The current contest for the votes of a tiny minority is filling the airwaves with discussion of very right-wing policies. The “Overton Window’ is a concept familiar to broadcasters. It means the range of ideas that is regarded as mainstream and acceptable. What we are seeing is the Overton Window of UK public life being pushed further to the right.
Lord Lebedev of Siberia has a pet wolf named Boris
Meanwhile, disgraced PM Boris Johnson is still the UK”s Prime Minister. On coming to power, he found himself in possession of a half-reformed House of Lords and proceeded to hand out dozens of titles – it will be more than 100 by the time he leaves office. He has ennobled among others: his brother Jo; a Conservative donor called Peter Cruddas who the Lords committee said was not fit to hold public office; and Evgeny Lebedev, whose entry into London society was financed by his father, KGB officer Alexander Lebedev. Lebedev, who named his pet wolf Boris, is now Baron Lebedev, of Hampton and Siberia. The UK government while talking tough over Ukraine, has dragged its feet on sanctioning Russia. Lebedev has more right under the UK Consitution to debate and amend laws affecting Scotland than Nicola Sturgeon has.
The House of Lords has never been democratic but in recent years it has been made subject to the PM’s personal patronage, with little in the way of checks and balances. With the 1999 Reform Act, the Labour Party under Tony Blair abolished the rights of 600 hereditary peers to sit in the Upper House, What was touted as a democratic reform was seen by some as a political move to enable Blair to create more Labour Peers. It left a baggy, over-sized Lords blowing in the political wind, with no effective regulation in place. At around 800, the House of Lords is almost the largest governing body in the world, second only to the Chinese People’s Congress.
Boris Johnson may be poised to appoint dozens more peers
The Guardian reported recently on a draft plan by which Johnson will add 39 to 50 new Tory peers when he finally leaves office. Former PM Gordon Brown revealed he had seen an extraordinary document which includes a requirement that each new peer sign away their right to make their own judgment on legislation that comes before them. They have to give, the paper says, a written undertaking to attend and vote with the Government.
The draft plan recommends Johnson to appoint political nominees who will vote for the Tory government, especially its bill to disown the international treaty it has itself signed over Northern Ireland.

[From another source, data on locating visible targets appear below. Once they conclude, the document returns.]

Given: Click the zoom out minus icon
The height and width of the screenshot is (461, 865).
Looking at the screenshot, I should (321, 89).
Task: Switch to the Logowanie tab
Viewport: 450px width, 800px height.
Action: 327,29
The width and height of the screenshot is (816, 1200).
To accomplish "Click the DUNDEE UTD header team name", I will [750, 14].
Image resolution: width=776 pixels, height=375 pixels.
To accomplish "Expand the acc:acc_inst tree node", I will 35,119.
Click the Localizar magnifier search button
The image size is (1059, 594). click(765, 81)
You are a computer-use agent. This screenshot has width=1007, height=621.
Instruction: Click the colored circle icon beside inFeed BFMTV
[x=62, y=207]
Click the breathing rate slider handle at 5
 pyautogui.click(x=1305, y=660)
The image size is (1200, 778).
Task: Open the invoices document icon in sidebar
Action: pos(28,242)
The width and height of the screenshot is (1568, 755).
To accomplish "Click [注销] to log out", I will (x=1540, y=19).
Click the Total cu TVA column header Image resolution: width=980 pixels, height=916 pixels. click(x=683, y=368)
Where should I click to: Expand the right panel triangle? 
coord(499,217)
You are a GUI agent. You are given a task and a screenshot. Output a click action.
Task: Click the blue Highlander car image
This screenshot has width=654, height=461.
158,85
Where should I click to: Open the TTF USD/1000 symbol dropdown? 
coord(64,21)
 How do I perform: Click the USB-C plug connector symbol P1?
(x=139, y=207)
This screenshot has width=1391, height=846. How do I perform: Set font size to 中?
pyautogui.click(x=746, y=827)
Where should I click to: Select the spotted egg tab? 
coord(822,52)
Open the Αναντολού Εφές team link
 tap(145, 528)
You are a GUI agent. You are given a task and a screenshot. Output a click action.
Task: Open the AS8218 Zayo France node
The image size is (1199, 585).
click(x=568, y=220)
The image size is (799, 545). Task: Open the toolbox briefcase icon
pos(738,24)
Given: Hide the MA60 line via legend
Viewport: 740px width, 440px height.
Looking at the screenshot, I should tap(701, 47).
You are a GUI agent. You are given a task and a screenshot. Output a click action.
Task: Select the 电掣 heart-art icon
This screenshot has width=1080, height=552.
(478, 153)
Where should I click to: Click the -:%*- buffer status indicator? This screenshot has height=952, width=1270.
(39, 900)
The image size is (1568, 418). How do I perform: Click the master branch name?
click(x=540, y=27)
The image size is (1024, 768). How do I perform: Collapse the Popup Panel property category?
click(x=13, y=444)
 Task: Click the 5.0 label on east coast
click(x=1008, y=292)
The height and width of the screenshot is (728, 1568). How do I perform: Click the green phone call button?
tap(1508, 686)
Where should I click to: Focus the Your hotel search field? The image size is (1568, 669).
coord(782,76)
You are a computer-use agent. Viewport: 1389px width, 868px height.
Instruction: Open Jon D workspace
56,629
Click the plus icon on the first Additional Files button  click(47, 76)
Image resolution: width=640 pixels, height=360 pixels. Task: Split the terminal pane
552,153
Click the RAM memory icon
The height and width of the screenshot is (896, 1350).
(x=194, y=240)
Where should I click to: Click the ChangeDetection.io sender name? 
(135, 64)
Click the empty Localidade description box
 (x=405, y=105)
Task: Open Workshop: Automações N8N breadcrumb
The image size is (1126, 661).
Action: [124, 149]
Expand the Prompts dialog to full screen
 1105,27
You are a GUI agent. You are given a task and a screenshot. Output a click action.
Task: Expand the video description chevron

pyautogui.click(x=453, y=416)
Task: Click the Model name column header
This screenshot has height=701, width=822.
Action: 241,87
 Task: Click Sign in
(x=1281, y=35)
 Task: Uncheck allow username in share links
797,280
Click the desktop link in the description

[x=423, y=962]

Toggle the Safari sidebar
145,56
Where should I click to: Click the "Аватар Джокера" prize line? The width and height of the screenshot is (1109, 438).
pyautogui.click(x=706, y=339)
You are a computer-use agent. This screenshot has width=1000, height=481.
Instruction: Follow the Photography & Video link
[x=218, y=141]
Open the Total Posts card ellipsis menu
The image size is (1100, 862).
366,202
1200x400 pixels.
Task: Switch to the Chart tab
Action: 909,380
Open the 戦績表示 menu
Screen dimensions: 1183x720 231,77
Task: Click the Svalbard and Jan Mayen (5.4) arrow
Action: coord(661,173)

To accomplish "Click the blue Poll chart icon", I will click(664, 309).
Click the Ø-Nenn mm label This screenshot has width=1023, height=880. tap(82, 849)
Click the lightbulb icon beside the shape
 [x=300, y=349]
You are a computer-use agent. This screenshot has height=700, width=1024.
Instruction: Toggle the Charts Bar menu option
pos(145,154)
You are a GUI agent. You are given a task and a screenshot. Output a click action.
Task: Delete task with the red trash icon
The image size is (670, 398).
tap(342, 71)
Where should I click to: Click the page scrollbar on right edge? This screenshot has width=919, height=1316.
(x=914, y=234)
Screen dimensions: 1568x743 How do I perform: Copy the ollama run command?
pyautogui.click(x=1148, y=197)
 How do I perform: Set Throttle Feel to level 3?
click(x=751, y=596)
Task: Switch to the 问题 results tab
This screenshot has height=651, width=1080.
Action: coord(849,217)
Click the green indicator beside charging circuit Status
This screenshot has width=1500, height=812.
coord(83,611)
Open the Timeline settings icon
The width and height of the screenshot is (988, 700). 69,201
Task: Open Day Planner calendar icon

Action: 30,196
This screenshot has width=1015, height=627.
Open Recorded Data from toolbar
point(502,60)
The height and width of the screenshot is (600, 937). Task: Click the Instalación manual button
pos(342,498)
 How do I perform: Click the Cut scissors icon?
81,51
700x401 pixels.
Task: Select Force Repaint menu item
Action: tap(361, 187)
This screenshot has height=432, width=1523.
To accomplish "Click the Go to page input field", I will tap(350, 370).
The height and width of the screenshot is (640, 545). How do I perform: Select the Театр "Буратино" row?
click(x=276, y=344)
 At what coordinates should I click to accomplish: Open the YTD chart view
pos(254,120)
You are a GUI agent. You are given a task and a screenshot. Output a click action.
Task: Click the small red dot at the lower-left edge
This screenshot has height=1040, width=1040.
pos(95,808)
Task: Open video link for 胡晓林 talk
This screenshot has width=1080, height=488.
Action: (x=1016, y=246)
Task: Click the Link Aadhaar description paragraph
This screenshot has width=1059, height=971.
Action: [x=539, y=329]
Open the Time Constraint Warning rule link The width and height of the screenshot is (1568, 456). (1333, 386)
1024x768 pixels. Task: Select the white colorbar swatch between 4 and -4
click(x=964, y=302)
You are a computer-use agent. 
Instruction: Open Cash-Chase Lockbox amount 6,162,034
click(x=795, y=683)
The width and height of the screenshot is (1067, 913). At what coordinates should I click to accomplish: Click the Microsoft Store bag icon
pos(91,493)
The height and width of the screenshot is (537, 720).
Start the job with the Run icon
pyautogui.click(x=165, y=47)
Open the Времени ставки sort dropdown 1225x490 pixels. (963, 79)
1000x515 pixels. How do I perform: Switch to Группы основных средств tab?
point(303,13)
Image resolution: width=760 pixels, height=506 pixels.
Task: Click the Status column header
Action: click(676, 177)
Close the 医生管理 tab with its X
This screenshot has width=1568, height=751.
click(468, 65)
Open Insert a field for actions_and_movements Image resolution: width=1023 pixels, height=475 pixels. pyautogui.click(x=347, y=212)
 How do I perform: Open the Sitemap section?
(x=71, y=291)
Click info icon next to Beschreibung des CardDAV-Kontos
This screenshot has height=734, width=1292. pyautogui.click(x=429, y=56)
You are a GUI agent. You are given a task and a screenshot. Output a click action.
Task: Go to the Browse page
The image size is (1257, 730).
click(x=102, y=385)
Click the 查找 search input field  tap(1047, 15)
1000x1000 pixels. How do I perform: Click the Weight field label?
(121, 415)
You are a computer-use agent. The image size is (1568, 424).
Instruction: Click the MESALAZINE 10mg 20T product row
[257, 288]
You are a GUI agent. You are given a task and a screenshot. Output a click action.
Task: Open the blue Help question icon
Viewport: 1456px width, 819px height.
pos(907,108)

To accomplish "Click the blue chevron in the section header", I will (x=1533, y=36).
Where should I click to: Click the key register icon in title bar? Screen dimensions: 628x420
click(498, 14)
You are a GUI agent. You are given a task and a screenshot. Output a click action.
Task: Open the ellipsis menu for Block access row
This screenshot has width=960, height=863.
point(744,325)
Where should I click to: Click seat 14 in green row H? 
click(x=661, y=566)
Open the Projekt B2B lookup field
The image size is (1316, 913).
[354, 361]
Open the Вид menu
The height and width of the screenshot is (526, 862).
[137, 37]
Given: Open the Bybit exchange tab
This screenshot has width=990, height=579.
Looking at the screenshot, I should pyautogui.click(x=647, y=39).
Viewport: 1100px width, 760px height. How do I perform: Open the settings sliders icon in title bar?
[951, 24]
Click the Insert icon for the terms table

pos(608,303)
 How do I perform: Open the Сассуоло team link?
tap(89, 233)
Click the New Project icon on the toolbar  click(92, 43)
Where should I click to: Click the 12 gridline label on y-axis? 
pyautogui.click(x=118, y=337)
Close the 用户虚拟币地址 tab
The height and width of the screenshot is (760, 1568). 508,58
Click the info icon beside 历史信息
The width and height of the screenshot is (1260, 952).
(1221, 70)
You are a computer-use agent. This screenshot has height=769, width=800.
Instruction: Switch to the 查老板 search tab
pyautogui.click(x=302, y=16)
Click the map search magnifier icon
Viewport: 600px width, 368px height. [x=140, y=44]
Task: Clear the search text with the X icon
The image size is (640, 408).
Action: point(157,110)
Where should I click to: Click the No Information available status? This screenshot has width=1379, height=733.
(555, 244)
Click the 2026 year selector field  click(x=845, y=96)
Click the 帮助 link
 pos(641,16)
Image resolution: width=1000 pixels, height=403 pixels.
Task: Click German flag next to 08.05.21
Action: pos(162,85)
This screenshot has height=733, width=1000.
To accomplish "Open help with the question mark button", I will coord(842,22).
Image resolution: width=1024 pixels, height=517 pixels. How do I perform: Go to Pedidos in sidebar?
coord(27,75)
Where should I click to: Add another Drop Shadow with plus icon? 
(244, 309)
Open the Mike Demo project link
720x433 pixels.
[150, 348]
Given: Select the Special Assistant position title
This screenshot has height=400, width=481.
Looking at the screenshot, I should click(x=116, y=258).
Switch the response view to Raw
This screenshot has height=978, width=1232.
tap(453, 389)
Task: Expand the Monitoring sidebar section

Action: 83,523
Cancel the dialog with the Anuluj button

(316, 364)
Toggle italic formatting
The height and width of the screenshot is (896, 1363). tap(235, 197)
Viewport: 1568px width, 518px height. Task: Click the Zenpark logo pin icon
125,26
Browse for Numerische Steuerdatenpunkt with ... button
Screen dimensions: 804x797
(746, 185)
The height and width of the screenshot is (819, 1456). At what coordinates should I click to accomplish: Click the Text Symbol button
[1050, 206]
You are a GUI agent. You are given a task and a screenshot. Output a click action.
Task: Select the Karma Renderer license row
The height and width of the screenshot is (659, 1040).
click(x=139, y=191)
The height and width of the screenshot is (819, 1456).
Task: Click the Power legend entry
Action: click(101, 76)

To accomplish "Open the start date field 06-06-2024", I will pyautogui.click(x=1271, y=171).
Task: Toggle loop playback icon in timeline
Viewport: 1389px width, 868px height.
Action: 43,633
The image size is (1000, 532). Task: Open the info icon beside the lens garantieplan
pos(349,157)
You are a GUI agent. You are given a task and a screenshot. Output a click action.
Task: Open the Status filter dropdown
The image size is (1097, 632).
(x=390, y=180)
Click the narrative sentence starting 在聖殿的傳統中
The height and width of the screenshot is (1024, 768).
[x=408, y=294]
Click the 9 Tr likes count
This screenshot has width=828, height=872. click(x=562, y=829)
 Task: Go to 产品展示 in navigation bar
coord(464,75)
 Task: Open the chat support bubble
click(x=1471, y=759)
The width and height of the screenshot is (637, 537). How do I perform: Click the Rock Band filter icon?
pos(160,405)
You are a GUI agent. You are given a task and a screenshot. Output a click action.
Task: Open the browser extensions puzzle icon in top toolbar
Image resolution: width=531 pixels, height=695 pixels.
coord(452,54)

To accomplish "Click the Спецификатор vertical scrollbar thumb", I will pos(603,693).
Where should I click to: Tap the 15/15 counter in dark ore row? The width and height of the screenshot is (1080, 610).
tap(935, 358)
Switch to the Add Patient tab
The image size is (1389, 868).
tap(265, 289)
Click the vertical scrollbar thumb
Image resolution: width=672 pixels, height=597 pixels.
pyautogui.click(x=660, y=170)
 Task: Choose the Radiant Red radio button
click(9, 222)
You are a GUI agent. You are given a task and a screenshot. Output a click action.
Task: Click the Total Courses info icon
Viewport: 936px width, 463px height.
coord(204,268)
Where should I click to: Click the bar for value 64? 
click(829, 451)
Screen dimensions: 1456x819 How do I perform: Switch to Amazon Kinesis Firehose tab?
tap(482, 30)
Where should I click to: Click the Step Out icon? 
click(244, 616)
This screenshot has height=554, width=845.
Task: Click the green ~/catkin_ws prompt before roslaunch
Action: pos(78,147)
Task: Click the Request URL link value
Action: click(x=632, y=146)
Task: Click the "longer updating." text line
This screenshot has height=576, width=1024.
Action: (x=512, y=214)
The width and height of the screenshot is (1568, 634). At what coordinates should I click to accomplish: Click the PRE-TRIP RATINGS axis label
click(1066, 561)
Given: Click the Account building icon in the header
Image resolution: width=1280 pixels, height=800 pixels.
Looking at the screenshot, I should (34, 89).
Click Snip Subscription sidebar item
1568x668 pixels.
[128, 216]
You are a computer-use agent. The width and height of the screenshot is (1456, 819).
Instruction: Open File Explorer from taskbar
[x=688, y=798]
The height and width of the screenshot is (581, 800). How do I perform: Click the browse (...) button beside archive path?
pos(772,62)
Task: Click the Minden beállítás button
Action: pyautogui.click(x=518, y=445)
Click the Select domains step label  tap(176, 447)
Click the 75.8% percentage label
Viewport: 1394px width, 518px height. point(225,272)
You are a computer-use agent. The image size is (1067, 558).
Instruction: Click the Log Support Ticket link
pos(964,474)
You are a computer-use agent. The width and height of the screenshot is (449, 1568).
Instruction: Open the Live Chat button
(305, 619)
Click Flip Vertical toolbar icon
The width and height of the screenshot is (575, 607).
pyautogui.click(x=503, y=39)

The UK prides itself on being democratic, with Westminster often described as the mother of all parliaments (despite The Althing of Iceland being by far the oldest). But it has turned out that there were few checks and balances to prevent abuse of power. The current contest for the UK”s highest elected office, accepted as normal by a supine and ineffective media, is absurd and undemocratic.
Only with independence can Scotland escape the dangerous charade of the UK’s failing democracy.